Наиболее откровенно семейная драма Толстых объясняется в воспоминаниях Ильи Львовича, которому в тот момент было тринадцать-четырнадцать лет. Это самый трудный подростковый возраст, так называемый «переходный». И, может быть, потому-то перелом, происходивший в его отце, был так живо прочувствован сыном, что сам Л.Н. в это время ведет себя как взрослый подросток.

«Он, идеализировавший семейную жизнь, с любовью описавший барскую жизнь в трех романах и создавший свою, подобную же обстановку, вдруг начал ее жестоко порицать и клеймить; он, готовивший своих сыновей к гимназии и университету по существующей тогда программе, начал клеймить современную науку; он, ездивший за советами к доктору Захарьину и выписывавший докторов к жене и детям из Москвы, начал отрицать медицину; он, страстный охотник, медвежатник, борзятник и стрелок по дичи, начал называть охоту „гонянием собак“; он, пятнадцать лет копивший деньги и скупавший в Самаре дешевые башкирские земли, стал называть собственность преступлением и деньги развратом; и, наконец, он, отдавший всю жизнь изящной литературе, стал раскаиваться в своей деятельности и чуть не покинул ее навсегда».
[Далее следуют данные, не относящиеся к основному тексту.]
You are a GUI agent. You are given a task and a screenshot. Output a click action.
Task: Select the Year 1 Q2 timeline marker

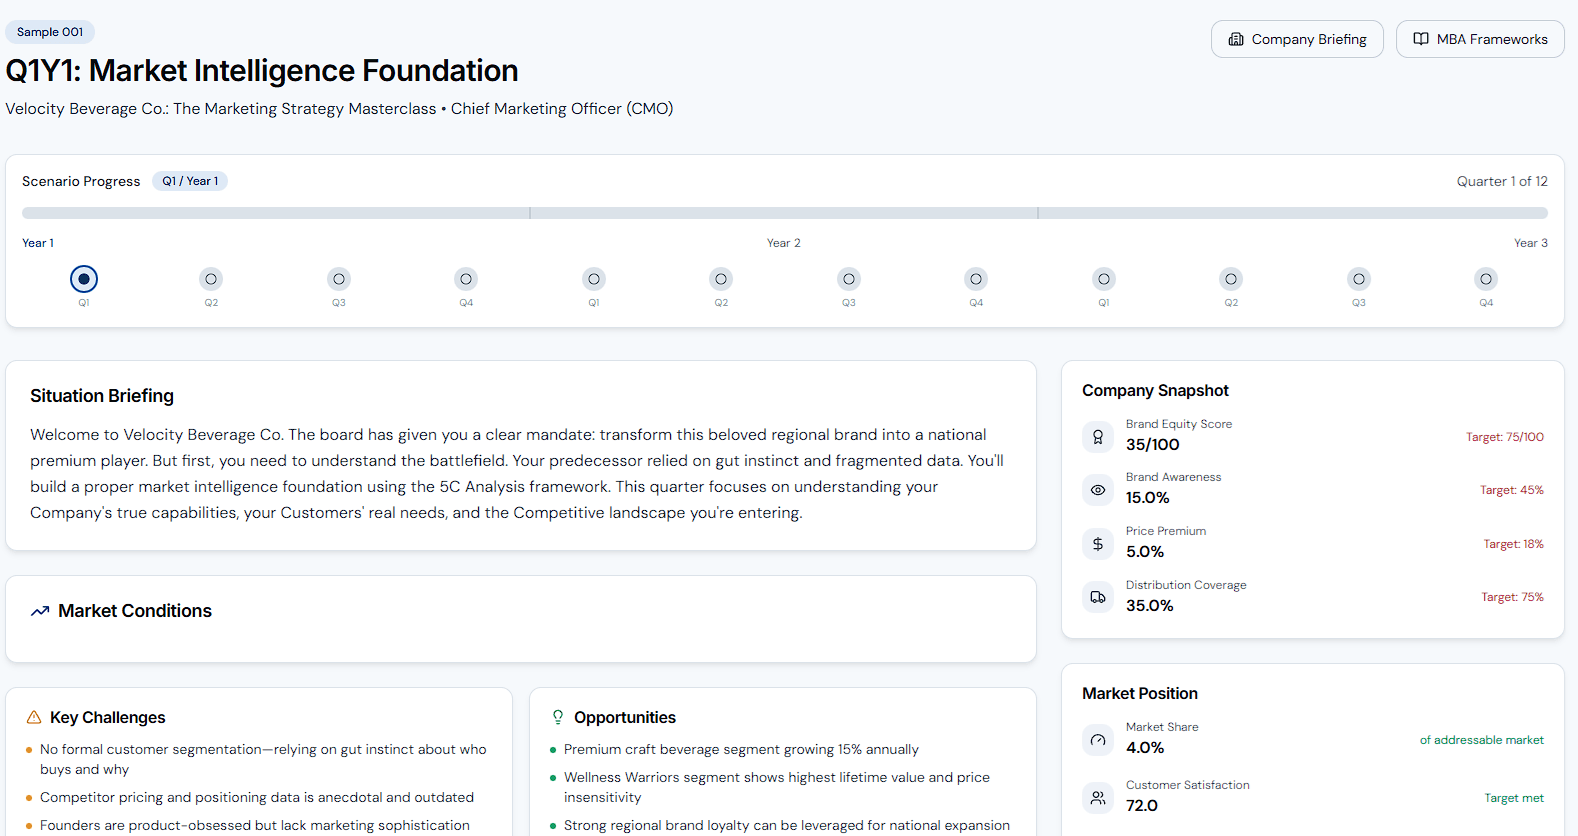[211, 279]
«Но что должна была переживать в это время моя мать! – пишет далее Илья Львович. – Она любила его всем своим существом. Она почти что создана им. Из мягкой и доброкачественной глины, какою была восемнадцатилетняя Сонечка Берс, отец вылепил себе жену такою, какой он хотел ее иметь, она отдалась ему вся и для него только жила – и вот она видит, что он жестоко страдает, и, страдая, он начинает от нее отходить дальше и дальше, ее интересы, которые раньше были их общими интересами, его уже не занимают, он начинает их критиковать, начинает тяготиться общей с ней жизнью. Наконец, начинает пугать ее разлукой и окончательным разрывом, а в это время у нее на руках огромная и сложная семья. Дети от грудных до семнадцатилетней Тани и восемнадцатилетнего Сережи.
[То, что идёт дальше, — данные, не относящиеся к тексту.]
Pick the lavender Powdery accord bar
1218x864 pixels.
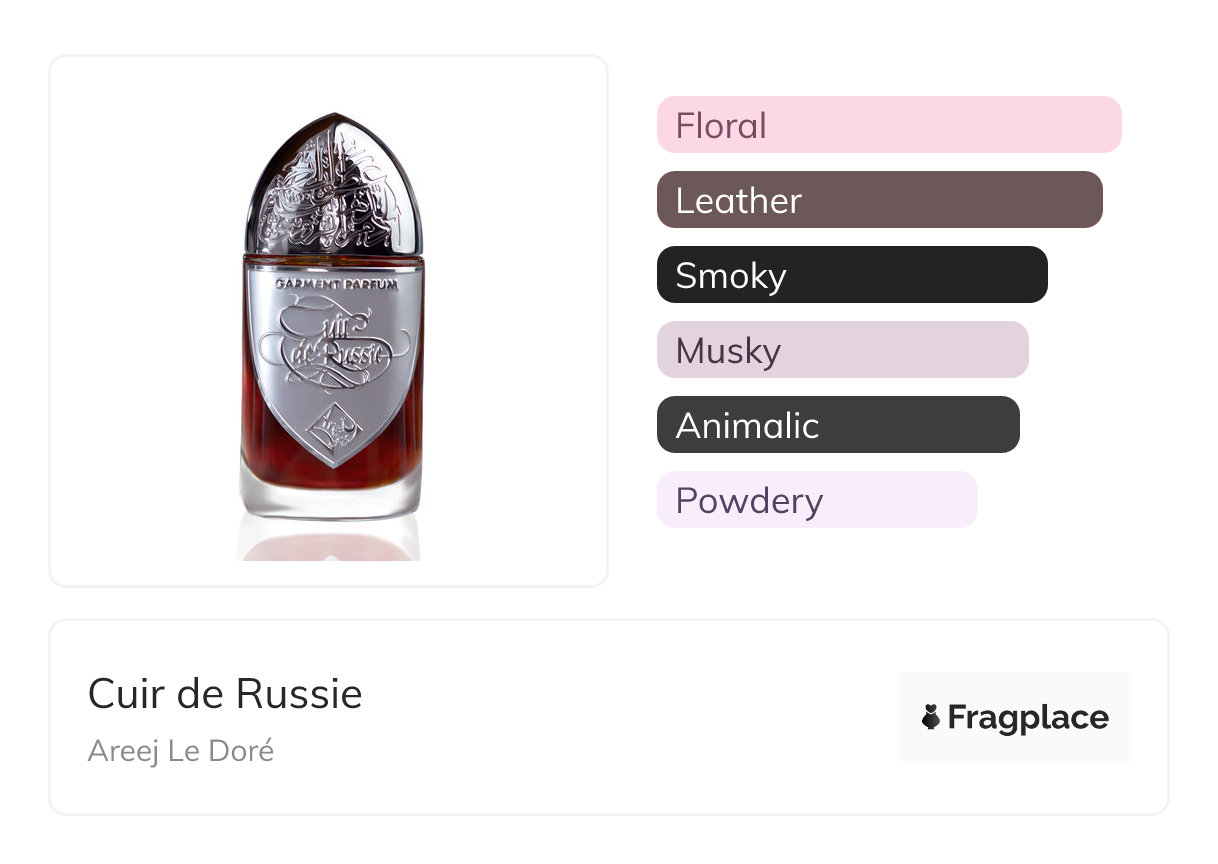(x=816, y=500)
Что делать? Могла ли она тогда последовать за ним, раздать всё состояние, как он этого хотел, и обречь детей на нищету и голод?

Отцу было в то время пятьдесят лет, а ей только тридцать пять. Отец – раскаявшийся грешник, а ей и раскаиваться не в чем. Отец – с его громадной нравственной силой и умом, она – обыкновенная женщина; он – гений, стремящийся объять взглядом весь горизонт мировой мысли, она – рядовая женщина с консервативными инстинктами самки, свившей себе гнездо и охраняющей его.

Где та женщина, которая поступила бы иначе? Я таких не знаю ни в жизни, ни в истории, ни в литературе.

В этом случае мою мать можно пожалеть, но осуждать нельзя. Она была счастлива в первые годы своей замужней жизни, но после 1880-х годов счастье ее померкло и никогда больше не возвратилось.